Unlike the modern types of western dancing, the Old Testament Oriental dances were accepted by God in special praise occasions. The scriptures give us the following examples where holy dancing was allowed:
- Miriam the prophetess, Moses’ sister, took a tambourine in her hand and all the women followed her with tambourines and dancing. This joyful dance to the Lord, led by Miriam, followed Israel’s crossing of the Red Sea and celebrated Israel’s freedom from slavery (Exodus 15:20).
- David danced before the ark when bringing it to Jerusalem (2 Samuel 6:16).
- Jephthah’s daughter met her victorious father with dancing (Judges 11:34).
The prophet David writes about dancing with approval “Let them praise His name with the dance; let them sing praises to Him with the timbrel and harp” “Praise Him with the timbrel and dance; praise Him with stringed instruments and flutes” (Ps. 149:3; 150:4). Holy dancing is an outward expression of holy joy, entered into in the same spirit as songs of praise or prayers of thanksgiving. It was clearly an act of worship that was accepted by God.
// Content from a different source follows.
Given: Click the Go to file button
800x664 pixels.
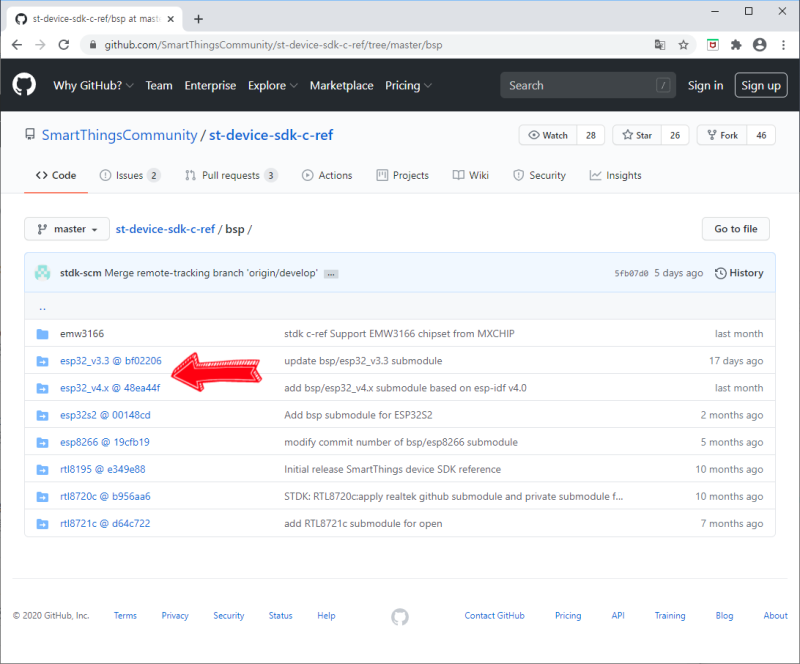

In contrast, modern social dancing has no resemblance whatsoever to the religious dancing of Bible times. In the Old Testament times, there was no association of men and women in the dances. Each group danced separately. The participants were simply leaping in joy using the body in a dignified, noble, and holy manner. There was absolutely no place for immoral practices of the flesh. And the lyrics consisted of hymns of praise and psalms. These forms of worship were proper ways for glorifying God.
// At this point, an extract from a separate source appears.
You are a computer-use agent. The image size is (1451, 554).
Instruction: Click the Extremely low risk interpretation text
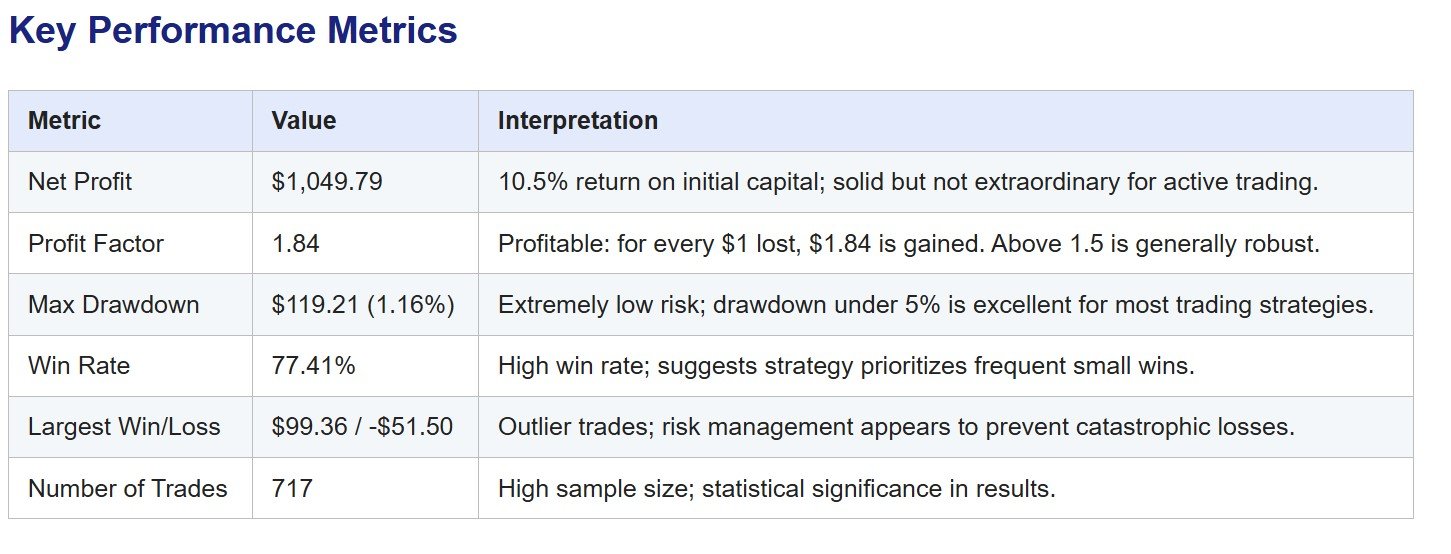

In the New Testament, Paul gives us advice that “everything should be done in a fitting and orderly way” in the church (1 Corinthians 14:40). “Everything” would certainly include the dance in worship. Anything during worship that takes away from the holiness of the church gathering should be avoided. Therefore, “whatever you do, do it all for the glory of God” (1 Corinthians 10:31).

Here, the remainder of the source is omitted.